Dat de curatoren van [verzoekster], in het bijzonder de medecurator te Biesebeek, de INSOLAD-praktijkregels zouden schenden is onvoldoende onderbouwd, daargelaten de vraag of een dergelijke schending als zodanig een aan een wettelijke regel verbonden bevoegdheid opzij zou zetten.
7.8.
Nu de curatoren van [verzoekster], in het bijzonder de medecurator te Biesebeek, in het kader van de uitoefening van hun taak — na verkregen toestemming van de rechtercommissaris in het faillissement van [verzoekster] — hebben aangegeven de onderhavige procedure te willen overnemen, wordt [verzoekster] en daarmee haar belangen in de onderhavige procedure na een dergelijke overname op rechtsgeldige wijze vertegenwoordigd. Van het [verzoekster] onthouden van een met waarborgen omgeven rechtsgang is dan ook geen sprake, zodat schending van artikel 6 EVRM niet aan de orde is. De belangen van de natuurlijke personen die als aandeelhouder van [verzoekster] of anderszins feitelijk bij [verzoekster] de dienst hebben uitgemaakt dan wel uitmaken zijn overigens in de onderhavige procedure niet in het geding.
7.9.
Het hof is dan ook van oordeel dat de curatoren van [verzoekster] de onderhavige procedure konden overnemen en dat het door [verzoekster] daartegen gevoerde verzet dient te worden afgewezen. Dit betekent tevens dat vanaf deze (thans vaststaande) overname uitsluitend hetgeen de curatoren van [verzoekster] naar voren brengen zal gelden als proceshandeling van [verzoekster].’
Tijdigheid
Het arrest is, zoals hiervoor genoemd, op de voet van artikel 27 lid 3 Fw jo artikel 208 Rv jo artikel 209 Rv jo artikel 426 lid 1 Rv afloopt op 20 december 2017. Aldus is sprake van een arrest in een incident en dus niet van een arrest waarin, op de voet van artikel 10 Fw., een beslissing is gegeven over het al dan niet bestaan van de staat van faillissement.

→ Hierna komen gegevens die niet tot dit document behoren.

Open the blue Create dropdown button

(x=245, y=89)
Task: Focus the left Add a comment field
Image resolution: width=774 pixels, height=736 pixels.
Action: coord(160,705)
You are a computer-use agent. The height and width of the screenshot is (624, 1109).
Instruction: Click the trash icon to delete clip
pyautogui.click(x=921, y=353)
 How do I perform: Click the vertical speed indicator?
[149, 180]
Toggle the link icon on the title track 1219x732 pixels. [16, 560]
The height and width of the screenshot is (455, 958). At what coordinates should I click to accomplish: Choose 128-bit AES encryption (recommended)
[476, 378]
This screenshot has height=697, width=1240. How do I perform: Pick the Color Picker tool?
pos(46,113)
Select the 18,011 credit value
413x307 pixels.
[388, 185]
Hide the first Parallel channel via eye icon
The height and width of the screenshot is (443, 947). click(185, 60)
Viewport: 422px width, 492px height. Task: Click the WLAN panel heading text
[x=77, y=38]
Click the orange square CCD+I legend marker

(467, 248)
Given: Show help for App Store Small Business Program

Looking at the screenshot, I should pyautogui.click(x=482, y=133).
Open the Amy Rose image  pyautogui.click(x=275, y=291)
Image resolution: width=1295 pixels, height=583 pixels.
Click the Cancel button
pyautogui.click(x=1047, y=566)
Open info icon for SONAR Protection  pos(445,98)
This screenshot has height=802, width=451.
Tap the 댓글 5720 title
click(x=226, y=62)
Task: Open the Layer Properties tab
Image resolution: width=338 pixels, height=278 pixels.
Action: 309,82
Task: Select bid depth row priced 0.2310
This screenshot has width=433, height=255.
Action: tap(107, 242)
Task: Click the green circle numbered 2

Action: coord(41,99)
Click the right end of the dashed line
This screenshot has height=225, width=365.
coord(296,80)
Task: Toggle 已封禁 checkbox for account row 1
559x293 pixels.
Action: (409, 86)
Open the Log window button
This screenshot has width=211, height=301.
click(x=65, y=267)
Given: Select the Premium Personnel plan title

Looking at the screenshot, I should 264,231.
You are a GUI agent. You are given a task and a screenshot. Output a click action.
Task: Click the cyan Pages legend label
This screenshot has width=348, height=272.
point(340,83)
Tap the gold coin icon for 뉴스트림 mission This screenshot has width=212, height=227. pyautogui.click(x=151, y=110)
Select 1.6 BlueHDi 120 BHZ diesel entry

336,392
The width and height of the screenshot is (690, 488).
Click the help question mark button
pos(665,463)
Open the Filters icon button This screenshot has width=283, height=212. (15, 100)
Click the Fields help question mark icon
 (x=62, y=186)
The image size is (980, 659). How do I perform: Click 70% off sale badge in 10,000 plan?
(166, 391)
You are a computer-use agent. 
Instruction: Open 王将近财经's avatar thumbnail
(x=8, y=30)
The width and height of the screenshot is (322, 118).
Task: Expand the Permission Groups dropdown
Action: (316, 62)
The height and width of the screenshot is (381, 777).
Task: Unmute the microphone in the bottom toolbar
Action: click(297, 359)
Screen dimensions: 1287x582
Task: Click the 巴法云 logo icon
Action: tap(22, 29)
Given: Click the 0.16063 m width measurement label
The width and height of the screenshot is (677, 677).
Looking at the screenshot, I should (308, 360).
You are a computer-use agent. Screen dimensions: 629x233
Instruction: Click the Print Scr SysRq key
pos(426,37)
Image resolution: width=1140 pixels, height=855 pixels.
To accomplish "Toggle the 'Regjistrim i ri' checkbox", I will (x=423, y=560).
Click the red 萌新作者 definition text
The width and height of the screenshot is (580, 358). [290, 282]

Het gerechtshof is klaarblijkelijk ook van die opvatting uitgegaan. Uit telefonische navraag door de advocaat bij de Hoge Raad van [verzoekster] op 12 september 2017 bij de insolventiegriffie van het gerechtshof, is namelijk gebleken dat het gerechtshof de zaak naar december 2017 en daarmee op een termijn van ruim drie maanden na dato heeft verplaatst, in afwachting van informatie van partijen — kennelijk omtrent een eventueel beroep in cassatie.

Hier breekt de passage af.